I was wondering if you could talk a little about Jim Leonhard this year as compared to last year and also how often do you see a guy come out of a town so small and make an impact in college football?

 

Jimmy is having another excellent year. He is very productive. His position is not quite the same as it was a year ago and he probably hasn't had as many opportunities for interceptions yet he has been very productive in that way and has done an outstanding job, I believe he is leading the league in punt returns. He is just a competitor and a young man that always seems to be around the football.

 

I don't think the size of the town really makes much of a difference as far as how good of a football player you are. I think if you look around you will find a great number of guys come from small communities. We had Tom Burke as a young man was an All-American for us a few years ago, came from Poplar, Wis. I think there are a number of cases like that.

 

Do you ever after the season take a moment to kind of look at the ancient history behind this game and playing for the Axe and all the stuff that surrounds it?

 

Well you know I have a historian on my staff—(offensive line coach) Jim Hueber is a historian. So he kind of gives our guys the historical background to this game, who has played in it. Huebes does a great job with it and has a little fun with it and I think our kids really enjoy it. I think that is important—this is the longest going rivalry in college football, you know, one of the trophy games. We try to make it important because I think it is. I think it's important for tradition in college football and our two universities.

 

Obviously they focus on the run and you guys have done that. Is it different the way they position the run as far as philosophy?

 

They primarily are a zone team. Their schemes are a little different then ours. Yet, there are some similarities, but there are subtle differences too, but there are some very similar things that we do.

 

Can you talk a little bit more about being able to have the off week to regroup after the Northwestern game?

 

Well, we had our starting tailback our starting quarterback and our kicker that didn't play—our tailback played a little in the game, the rest of them were injured. We needed that if nothing else just to have that week to have those starters back and in a position where they could play.

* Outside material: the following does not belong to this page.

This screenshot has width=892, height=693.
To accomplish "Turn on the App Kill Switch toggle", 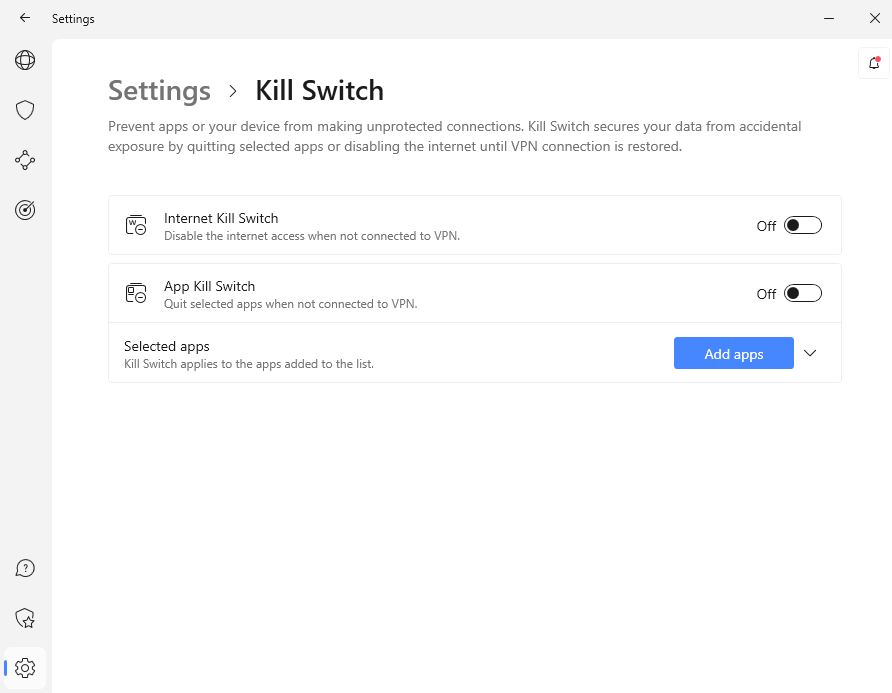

Yet, we are far enough into the season where we have a number of players who have been nicked up and I don't know if this is the best time to have an open date. I'd prefer if I had my choice, I'd like to have one a little earlier but it came at a good time for us just to kind of regroup and recharge and especially to get some of our guys to get back on the field.

 

In terms of the expectations that you had because you had some momentum going after the Ohio State game and then the next two weeks after that how much does it help to get focused and get that confidence level up again?

 

Well, I think none of us felt very good about how we played at Northwestern so just to get away a little bit and get it behind you and focus on the next ballgame is important. Sometimes that is hard to do in a week. So that has allowed us to get a little time and really focus on this football game.